:: INSTRUCTIONS FOR THE TASK ::
In the data that follows, every line containing the word "agent" should be returned.

:: RECORDS FOR PROCESSING ::
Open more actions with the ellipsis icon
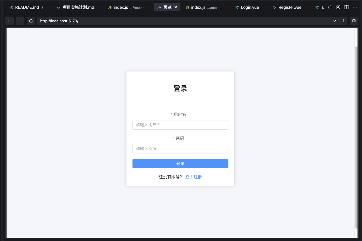Image resolution: width=362 pixels, height=241 pixels. 355,7
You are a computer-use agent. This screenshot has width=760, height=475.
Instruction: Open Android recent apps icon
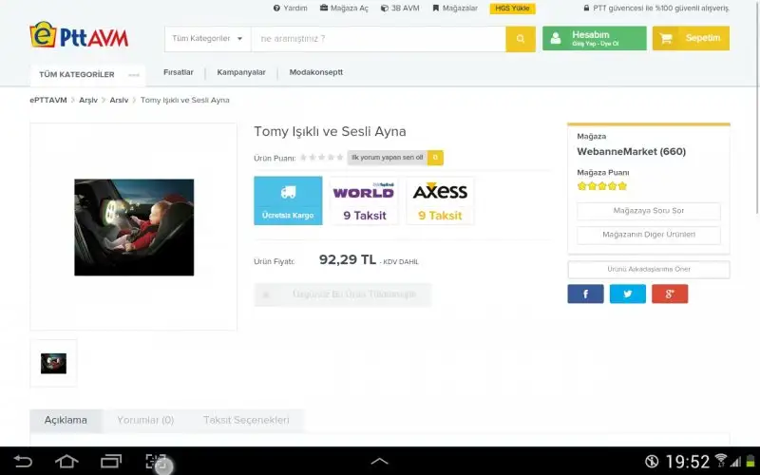tap(111, 462)
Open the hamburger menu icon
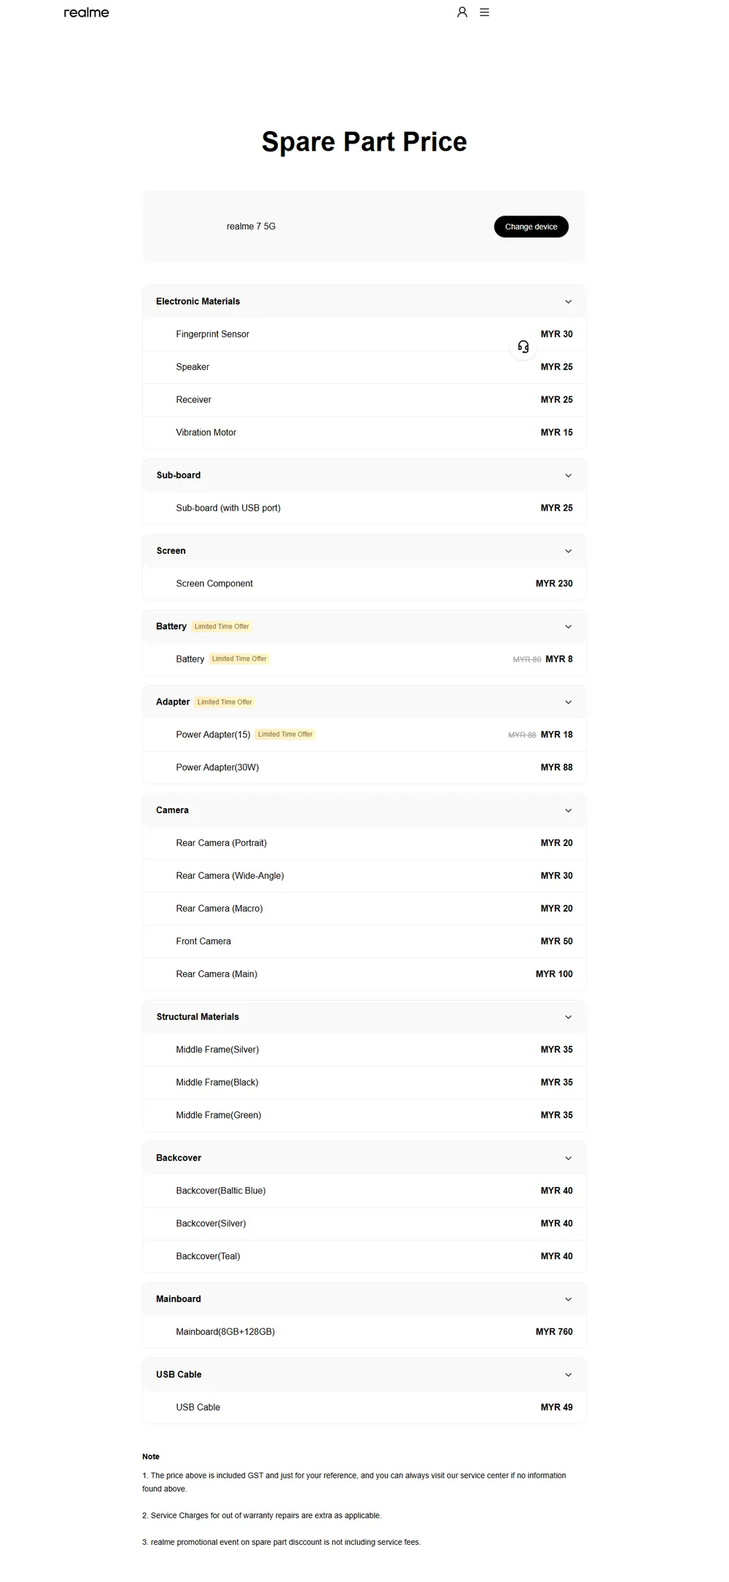729x1582 pixels. pos(485,12)
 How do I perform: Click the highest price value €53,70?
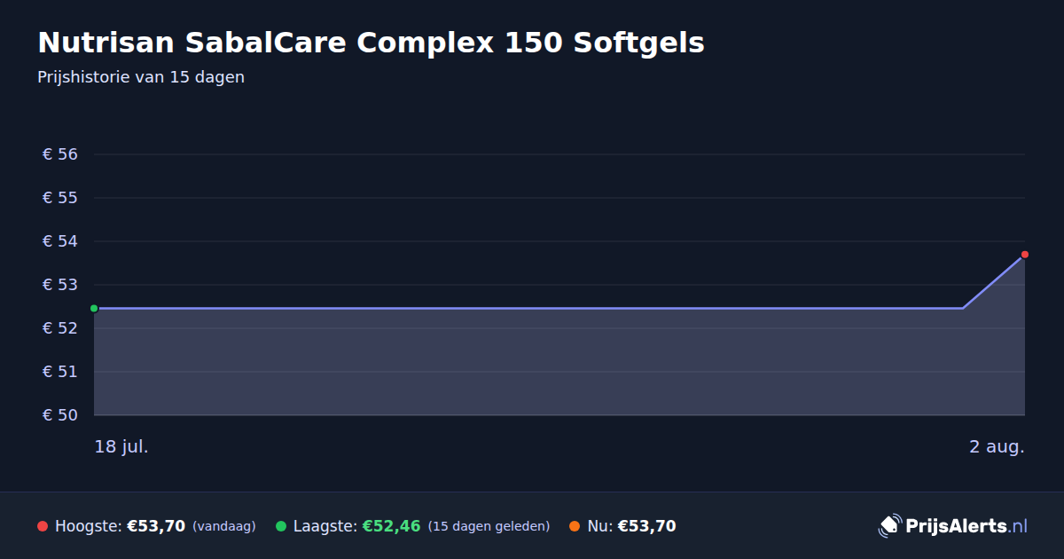tap(156, 526)
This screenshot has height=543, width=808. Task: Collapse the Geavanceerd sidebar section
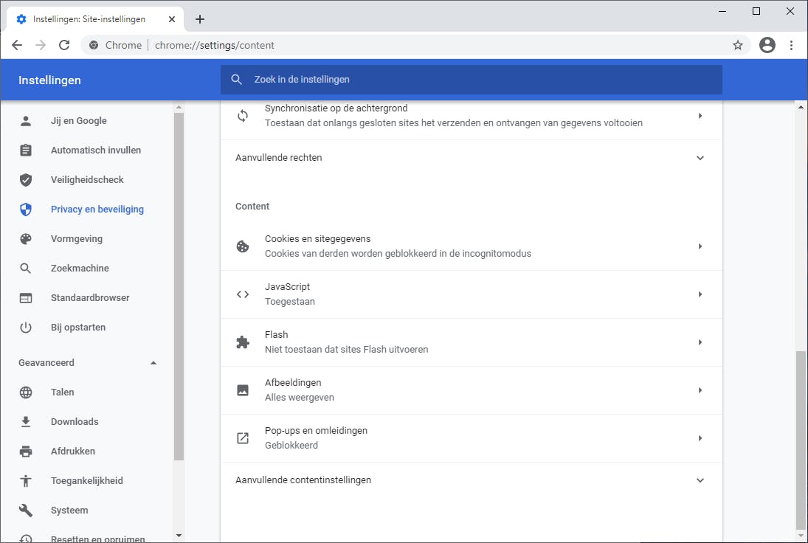[153, 363]
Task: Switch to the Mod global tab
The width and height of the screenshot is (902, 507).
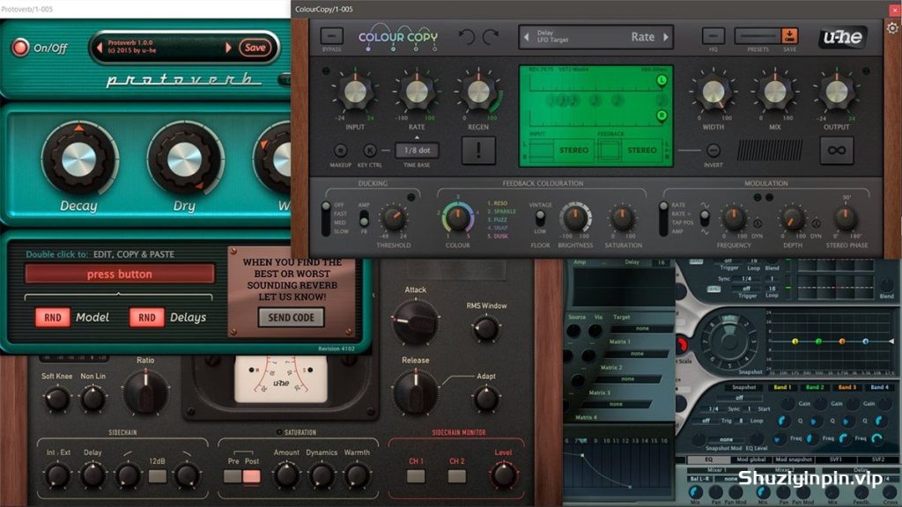Action: point(750,459)

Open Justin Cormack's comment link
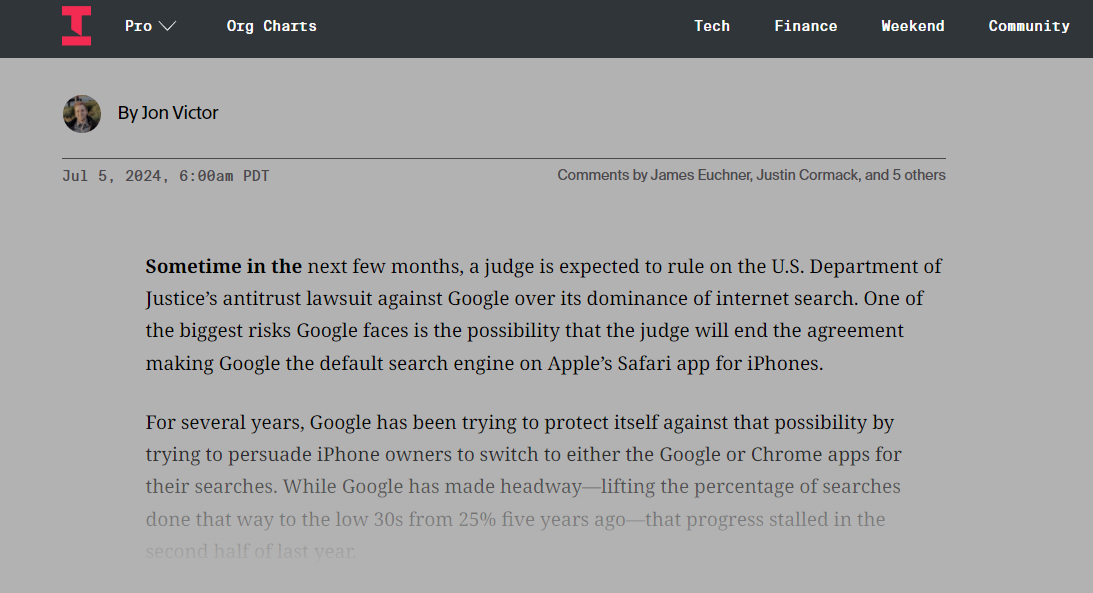click(x=807, y=175)
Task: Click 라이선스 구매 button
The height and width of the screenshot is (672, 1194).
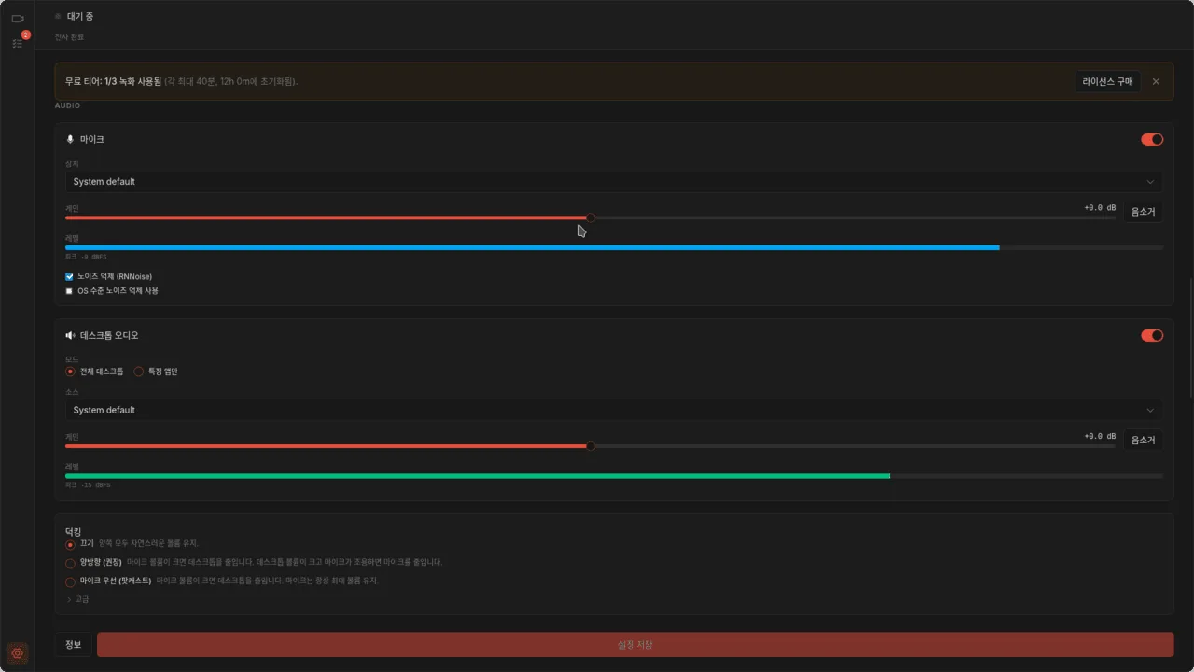Action: (x=1107, y=81)
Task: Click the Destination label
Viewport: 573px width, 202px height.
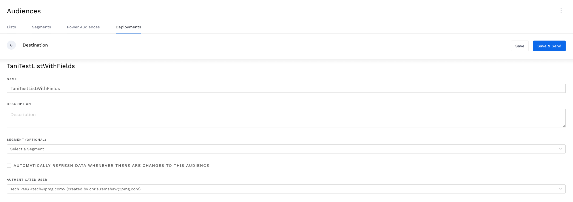Action: (x=35, y=45)
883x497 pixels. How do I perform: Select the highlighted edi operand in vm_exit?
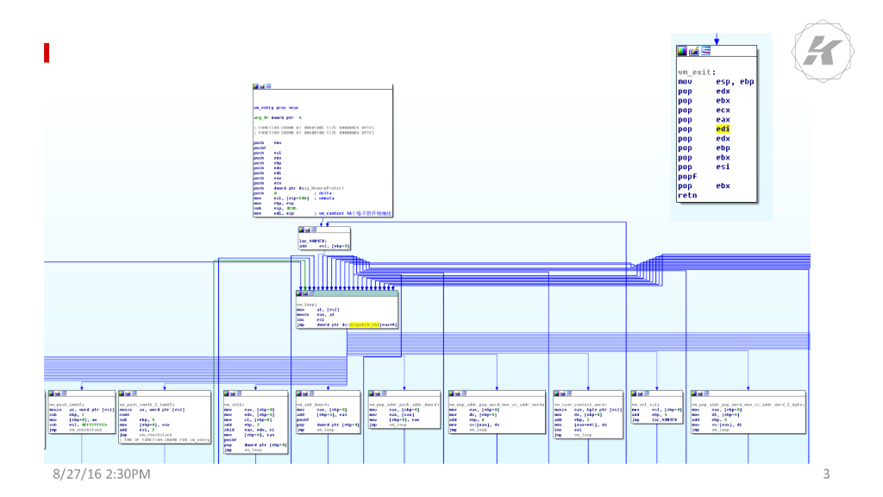723,129
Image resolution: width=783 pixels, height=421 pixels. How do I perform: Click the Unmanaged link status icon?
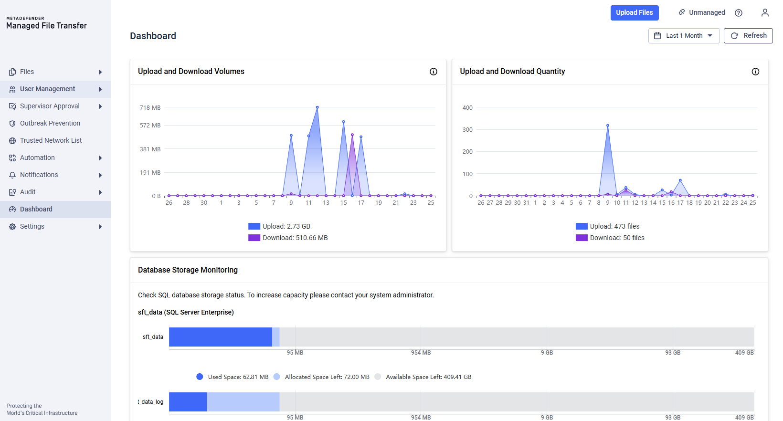(x=682, y=12)
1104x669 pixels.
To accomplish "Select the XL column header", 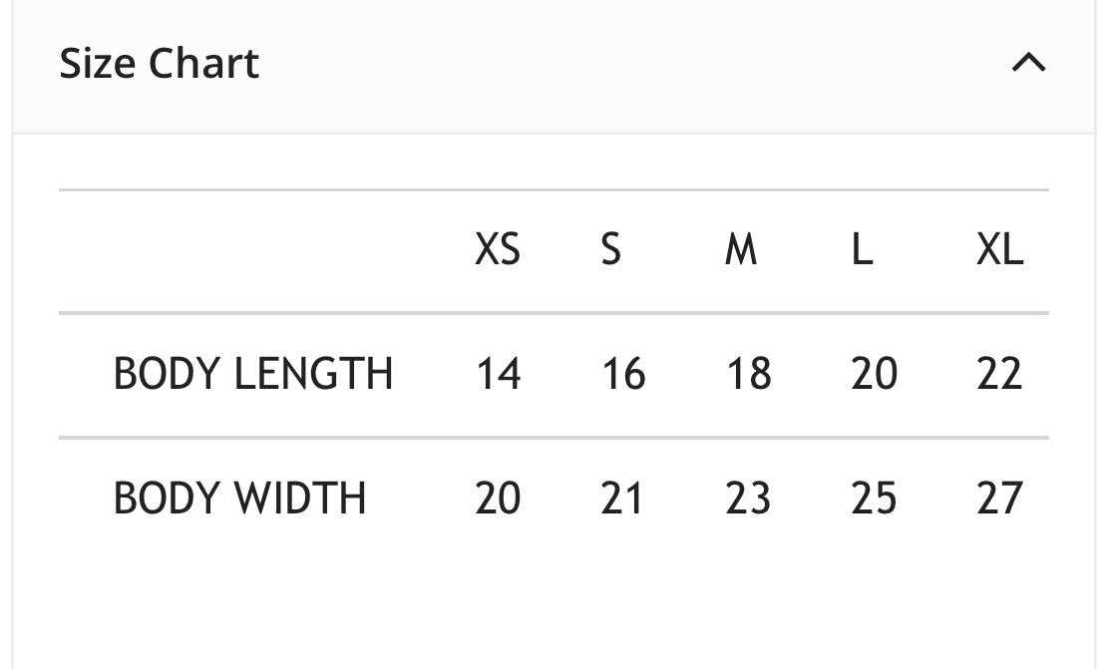I will (999, 250).
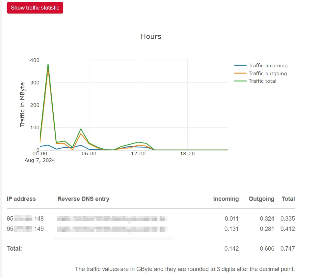
Task: Select the IP address ending in 148
Action: pyautogui.click(x=25, y=219)
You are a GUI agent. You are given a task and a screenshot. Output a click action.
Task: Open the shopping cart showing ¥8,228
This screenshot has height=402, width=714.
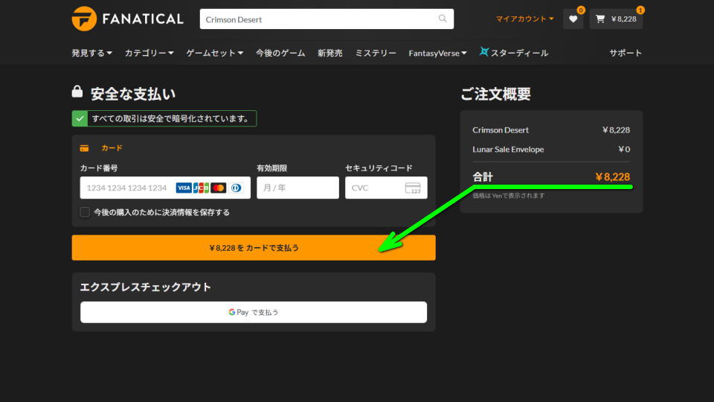click(x=616, y=19)
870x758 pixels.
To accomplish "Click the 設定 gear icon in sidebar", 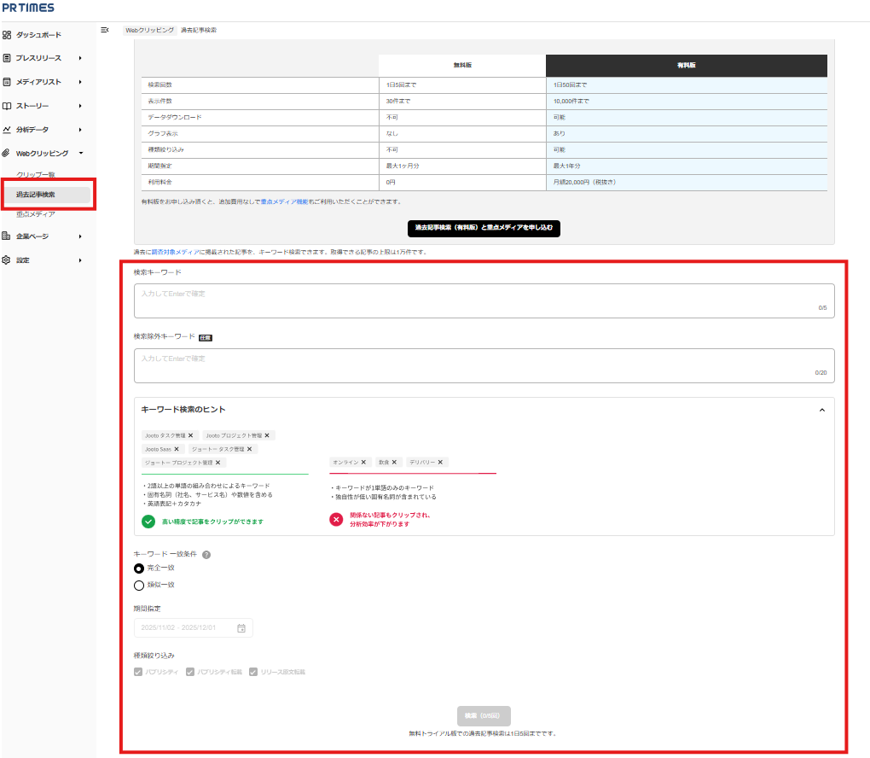I will 7,260.
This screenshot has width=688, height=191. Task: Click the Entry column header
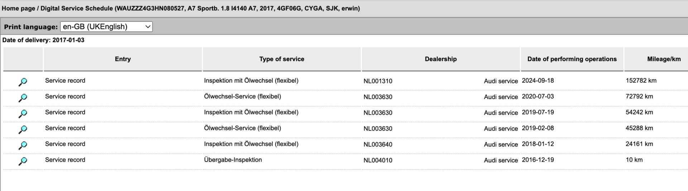point(123,59)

:: SOLUTION TO THIS PROBLEM ::
You are a computer-use agent. This screenshot has width=760, height=475.
You are a GUI agent. You are given a task and a screenshot. Output a click action.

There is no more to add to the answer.